Moral of the story in the end, use quality parts!! Never cheap out on electronics if you can avoid it.

3. Strings, use good strings for goodness sake. Don't buy the 5 dollar specials at your local shop, try different brands, different guages, different materials, hell go get 2 of every kind and crygenically treat 1 of each if you wanna be crazy about it! Strings make a difference.

4. Lubrication, pretty simple, when you're guitar is ready to go, make sure the strings aren't catching on everything, make sure everything is nicely lubricated, lubricant with teflon works great, don't overdo it, a little goes a long way.

5. Hardware and wood quality, don't cheap out! Buy nice solid bits of steel, not cast iron or zinc. Pretty obvious really. Callaham guitars make some really good stuff for a bunch of different guitars. Research what woods are good for what and choose based on what you want. Wanna build a strat? Alder or Swamp Ash Body, Rock maple neck, maple or rosewood fretboard, Nitrocellulose laquer, there you have it.

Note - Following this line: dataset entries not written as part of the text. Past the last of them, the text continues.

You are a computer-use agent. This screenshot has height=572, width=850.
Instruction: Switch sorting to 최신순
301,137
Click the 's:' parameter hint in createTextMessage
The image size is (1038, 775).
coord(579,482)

6. Setup, get it setup properly, if you can do it yourself, great, if you're not sure, get a pro to do it. Atleast fix the intonation.

7. Pickup height, now this most people get wrong, what i do is lower all the pickups to the lowest possible then raise the bridge til it sounds its best, move both sides up and down, see where the sound goes to when its too high, or you lose too much bass when it goes low, find the best happy medium and balance between the strings so its all nice and even. Then just match the volume with the other pickups. Thats if you want them all the same volume that is, tweak from there.

8. Contact with wood to wood bits. Another simple one, with things like the neck hole and the neck but, if its a wood to wood contact, it will generally resonate much better, for existing guitars, get rid of any stickers or that may be in your neck joint, if you don't need it there, get rid of it. Some people feel that on strat style bridges, removing the paint/laquer under the bridge makes it sound better. Some even say removing all laquer where you can't see it improves tone.

9. Guitar cables. Basically, don't buy cables that are thinner than a straw unless its a thick straw, but you know what i mean, fork out the extra 10 bucks and get quality cables, preferably ones that you can unscrew and repair if necessary.

10! Stop worrying about tone and go play some music


----------



## tehguit (Jul 19, 2009)

please delete this, this should be in articles, i've reposted there


----------